**Raw data**
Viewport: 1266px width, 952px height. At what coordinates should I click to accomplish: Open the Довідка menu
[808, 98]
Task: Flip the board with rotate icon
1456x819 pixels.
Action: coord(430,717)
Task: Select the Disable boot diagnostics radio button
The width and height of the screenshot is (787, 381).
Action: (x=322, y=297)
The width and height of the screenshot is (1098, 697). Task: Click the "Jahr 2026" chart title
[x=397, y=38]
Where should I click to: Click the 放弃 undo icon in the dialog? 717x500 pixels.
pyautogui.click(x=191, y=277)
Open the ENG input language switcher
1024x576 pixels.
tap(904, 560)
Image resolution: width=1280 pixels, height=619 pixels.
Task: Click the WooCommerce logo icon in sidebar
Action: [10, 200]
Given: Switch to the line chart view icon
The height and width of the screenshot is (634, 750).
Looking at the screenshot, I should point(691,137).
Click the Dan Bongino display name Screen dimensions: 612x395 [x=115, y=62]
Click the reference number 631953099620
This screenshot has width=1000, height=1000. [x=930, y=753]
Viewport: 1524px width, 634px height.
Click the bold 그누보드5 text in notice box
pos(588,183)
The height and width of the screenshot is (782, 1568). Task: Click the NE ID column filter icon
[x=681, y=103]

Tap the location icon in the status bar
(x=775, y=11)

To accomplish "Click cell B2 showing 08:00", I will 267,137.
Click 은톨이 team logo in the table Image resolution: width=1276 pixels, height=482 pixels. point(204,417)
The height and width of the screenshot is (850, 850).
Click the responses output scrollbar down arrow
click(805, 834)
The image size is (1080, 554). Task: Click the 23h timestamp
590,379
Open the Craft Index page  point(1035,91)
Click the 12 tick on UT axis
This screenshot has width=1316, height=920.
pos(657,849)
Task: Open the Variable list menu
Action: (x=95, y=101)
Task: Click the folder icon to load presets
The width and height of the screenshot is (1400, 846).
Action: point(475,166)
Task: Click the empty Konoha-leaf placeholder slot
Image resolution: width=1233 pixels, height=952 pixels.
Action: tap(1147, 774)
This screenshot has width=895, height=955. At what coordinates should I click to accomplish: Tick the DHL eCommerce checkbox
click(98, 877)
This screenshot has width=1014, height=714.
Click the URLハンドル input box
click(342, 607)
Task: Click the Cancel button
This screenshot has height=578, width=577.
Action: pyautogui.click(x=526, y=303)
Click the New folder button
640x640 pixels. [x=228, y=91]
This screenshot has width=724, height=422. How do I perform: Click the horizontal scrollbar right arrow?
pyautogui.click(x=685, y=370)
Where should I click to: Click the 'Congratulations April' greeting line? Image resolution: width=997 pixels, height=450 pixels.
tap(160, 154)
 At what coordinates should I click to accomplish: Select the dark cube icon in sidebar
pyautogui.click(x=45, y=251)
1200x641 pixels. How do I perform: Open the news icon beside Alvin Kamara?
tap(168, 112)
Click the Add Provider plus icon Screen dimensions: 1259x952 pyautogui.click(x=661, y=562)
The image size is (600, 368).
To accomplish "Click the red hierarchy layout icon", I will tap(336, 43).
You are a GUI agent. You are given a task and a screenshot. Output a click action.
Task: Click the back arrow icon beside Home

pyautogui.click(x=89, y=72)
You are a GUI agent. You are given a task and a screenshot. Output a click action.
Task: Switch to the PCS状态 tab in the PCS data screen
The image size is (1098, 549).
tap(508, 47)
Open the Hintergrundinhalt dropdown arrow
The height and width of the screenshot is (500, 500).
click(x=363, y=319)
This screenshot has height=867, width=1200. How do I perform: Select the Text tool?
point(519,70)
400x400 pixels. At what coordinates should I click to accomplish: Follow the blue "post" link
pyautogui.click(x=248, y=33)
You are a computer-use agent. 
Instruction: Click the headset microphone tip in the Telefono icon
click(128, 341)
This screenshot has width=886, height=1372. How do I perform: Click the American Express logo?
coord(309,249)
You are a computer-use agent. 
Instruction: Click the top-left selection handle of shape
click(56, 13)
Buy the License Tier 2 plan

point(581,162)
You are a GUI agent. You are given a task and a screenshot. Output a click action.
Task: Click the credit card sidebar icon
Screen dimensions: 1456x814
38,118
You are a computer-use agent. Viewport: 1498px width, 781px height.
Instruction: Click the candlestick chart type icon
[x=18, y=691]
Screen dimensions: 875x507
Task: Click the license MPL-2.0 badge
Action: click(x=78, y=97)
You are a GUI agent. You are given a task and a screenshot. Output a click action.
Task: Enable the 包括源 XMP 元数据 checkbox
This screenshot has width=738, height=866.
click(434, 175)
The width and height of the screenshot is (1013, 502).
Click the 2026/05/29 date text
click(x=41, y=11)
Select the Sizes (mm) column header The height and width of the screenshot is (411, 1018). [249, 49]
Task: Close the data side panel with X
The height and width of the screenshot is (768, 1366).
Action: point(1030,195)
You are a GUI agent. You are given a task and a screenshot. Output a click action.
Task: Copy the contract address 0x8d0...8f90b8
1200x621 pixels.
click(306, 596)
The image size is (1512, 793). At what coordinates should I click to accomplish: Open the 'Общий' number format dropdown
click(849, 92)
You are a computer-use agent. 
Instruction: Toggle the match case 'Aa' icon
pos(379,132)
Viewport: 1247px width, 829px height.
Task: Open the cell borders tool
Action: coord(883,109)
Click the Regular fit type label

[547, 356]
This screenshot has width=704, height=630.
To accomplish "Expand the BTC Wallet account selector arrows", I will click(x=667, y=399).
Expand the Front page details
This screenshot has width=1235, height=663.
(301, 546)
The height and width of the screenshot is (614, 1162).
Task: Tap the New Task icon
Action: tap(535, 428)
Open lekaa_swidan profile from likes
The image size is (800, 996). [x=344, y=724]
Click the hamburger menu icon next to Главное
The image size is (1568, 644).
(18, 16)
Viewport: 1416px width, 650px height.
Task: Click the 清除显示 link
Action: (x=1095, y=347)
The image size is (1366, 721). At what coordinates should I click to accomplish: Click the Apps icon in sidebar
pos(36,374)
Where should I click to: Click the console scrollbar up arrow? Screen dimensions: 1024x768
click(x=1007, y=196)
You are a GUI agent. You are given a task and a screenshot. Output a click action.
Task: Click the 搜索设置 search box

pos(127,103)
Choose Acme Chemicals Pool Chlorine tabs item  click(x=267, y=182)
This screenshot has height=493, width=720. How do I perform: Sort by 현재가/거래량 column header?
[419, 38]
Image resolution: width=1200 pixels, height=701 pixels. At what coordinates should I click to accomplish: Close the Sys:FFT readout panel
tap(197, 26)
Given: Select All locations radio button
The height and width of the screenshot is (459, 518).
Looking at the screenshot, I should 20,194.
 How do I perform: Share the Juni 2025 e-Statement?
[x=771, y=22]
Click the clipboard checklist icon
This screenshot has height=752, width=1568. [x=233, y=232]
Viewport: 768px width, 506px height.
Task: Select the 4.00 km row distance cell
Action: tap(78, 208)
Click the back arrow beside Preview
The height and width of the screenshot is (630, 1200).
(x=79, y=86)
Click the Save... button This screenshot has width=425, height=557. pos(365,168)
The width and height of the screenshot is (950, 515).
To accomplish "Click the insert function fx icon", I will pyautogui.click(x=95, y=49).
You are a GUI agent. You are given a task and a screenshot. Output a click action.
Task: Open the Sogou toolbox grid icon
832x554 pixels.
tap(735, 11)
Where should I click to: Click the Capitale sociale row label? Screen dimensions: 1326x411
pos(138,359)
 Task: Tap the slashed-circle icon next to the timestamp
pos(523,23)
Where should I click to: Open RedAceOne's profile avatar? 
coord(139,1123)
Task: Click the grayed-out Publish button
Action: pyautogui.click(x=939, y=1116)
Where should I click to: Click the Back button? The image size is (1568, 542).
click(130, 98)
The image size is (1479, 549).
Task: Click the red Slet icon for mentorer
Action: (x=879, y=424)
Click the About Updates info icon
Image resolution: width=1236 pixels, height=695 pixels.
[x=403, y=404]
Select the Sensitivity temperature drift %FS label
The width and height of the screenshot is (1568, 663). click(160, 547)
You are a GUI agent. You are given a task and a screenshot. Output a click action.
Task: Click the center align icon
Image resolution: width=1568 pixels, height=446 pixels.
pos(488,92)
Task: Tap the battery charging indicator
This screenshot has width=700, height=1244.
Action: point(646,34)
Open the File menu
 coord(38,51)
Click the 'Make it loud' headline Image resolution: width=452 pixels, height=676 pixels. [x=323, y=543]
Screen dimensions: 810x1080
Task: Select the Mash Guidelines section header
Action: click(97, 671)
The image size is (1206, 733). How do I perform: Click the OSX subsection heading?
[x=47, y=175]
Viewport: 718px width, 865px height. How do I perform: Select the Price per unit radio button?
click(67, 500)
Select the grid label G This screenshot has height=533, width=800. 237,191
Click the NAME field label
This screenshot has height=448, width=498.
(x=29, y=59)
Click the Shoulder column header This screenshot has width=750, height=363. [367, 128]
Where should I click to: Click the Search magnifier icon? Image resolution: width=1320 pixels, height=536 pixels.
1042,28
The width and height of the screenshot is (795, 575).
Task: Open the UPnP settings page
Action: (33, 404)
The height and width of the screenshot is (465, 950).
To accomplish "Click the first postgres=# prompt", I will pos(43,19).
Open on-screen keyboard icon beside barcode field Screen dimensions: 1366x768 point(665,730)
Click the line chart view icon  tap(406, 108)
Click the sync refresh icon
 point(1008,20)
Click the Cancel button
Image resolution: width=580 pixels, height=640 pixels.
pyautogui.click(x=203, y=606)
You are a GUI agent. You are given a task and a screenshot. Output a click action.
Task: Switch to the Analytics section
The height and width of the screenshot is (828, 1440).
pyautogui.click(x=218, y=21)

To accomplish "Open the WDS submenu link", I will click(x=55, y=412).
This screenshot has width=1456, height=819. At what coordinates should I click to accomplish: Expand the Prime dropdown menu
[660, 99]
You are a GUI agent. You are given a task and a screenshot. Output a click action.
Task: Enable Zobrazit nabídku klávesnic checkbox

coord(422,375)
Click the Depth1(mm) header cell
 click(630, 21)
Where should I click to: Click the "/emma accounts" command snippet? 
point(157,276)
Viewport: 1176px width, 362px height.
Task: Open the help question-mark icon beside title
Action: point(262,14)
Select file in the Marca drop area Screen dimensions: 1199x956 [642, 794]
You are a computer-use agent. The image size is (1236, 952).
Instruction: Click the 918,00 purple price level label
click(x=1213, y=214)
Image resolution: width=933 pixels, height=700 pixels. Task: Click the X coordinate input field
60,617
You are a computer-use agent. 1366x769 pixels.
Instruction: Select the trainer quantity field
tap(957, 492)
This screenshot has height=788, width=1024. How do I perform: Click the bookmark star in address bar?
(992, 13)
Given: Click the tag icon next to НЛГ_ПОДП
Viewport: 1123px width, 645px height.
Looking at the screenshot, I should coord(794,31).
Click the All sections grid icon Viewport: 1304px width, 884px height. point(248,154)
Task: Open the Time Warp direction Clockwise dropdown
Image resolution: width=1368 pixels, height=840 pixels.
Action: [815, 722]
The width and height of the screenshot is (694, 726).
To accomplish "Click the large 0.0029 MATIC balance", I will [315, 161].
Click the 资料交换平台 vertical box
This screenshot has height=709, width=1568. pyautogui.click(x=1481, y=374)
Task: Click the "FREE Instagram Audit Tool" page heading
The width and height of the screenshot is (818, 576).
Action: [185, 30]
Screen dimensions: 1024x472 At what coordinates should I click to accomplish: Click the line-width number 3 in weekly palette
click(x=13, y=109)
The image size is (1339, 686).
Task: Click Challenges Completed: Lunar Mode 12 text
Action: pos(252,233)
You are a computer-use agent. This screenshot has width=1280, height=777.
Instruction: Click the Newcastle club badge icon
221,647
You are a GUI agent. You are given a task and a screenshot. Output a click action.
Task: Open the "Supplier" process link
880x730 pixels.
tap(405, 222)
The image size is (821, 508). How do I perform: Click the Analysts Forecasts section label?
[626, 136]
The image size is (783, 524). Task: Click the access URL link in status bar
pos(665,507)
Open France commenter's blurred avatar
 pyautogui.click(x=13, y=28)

**Exercise requirements**
From the material above, copy out every line bearing the string "computer".

**Output below**
You are a computer-use agent. 
You are a computer-use agent. 
You are a computer-use agent. Viewport: 1498px width, 781px height.
You are a computer-use agent. 
You are a computer-use agent. The image size is (1236, 952).
You are a computer-use agent. 1366x769 pixels.
You are a computer-use agent. This screenshot has width=1280, height=777.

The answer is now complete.